I’m no surfer. However, I imagine that surfing is at least somewhat like how I’ve tried to live my life.
I’ve imagined what it would feel like to surf. It would be quite the adrenaline rush to look up and see a huge wave rolling in, one that you could ride on and feel like the king of the world.
While you’re balancing on your board high up on the wave, you could probably see for miles around. Would you even have the forethought or ability to take a look toward the horizon? Or would you be so focused on staying on the wave that nothing else could get your attention?
For that few seconds of glory, life would feel magnificent, like you’re on top of the world and nothing can bring you down. I’d imagine it would be the same sort of exhilarating feeling that skydiving would produce.
You wouldn’t want those few seconds to end. However, you know in the back of your mind that it will all come to an end shortly. You’ll come down off the wave and back to the plane of earth and menial human existence.
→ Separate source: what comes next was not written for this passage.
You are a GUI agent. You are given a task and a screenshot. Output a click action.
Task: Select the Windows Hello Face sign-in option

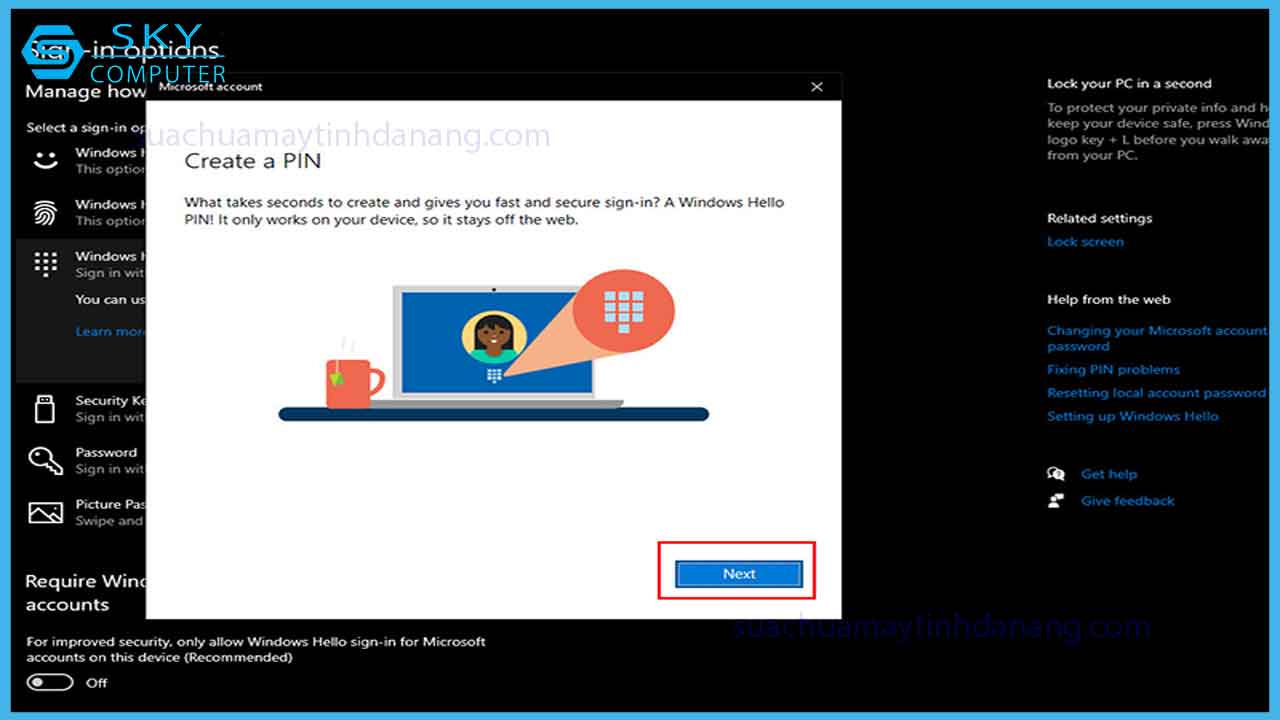click(x=45, y=160)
As a surfer, you would live for those few seconds…
And that’s how I’ve wanted to live my life. I’ve believed wrongly that life should be about those few seconds riding the wave. And if it isn’t, something is wrong.
Because, there surely are people who continuously ride that wave. Their lives are wonderful and each day is a new adventure. There are no doldrums in their lives. No major problems. Nothing to pull them down. Just pure bliss and joy. Surely those people exist, right? I’m being sarcastic, of course.
If you don’t have that peace and bliss, what’s the point of living? That’s the question I’ve asked myself when I’ve been at my lowest points. Those are times that I’ve believed life should be about the perfect, the great. That there should never be hard times or difficult circumstances. Life should be lived on that wave.
Alas, I know that’s not the way life works.
The problem, however, is that I can’t get myself to fully believe that I can’t shortcut the system. That I can forge a new path, one full of happiness and contentment. That if I had enough time and enough money that all would be good. No, all would be great. Part of me just simply refuses to buy into that and I’m not sure why.
I know the Bible even tells us that we will have troubles. It goes so far as to instruct us to “count it all joy” when you encounter various trials. I’m not sure how to do that. I’m not sure I want to do that. It would be somehow like admitting that I’m OK with that kind of life. And I’m really not.
I don’t like it that life is difficult and challenging much of the time. Deep down, I don’t think it should be that way. In my head, I’ve accepted that life is hard, but in my heart I long for a perfect, easy life—the cruise control life as I’ve called it.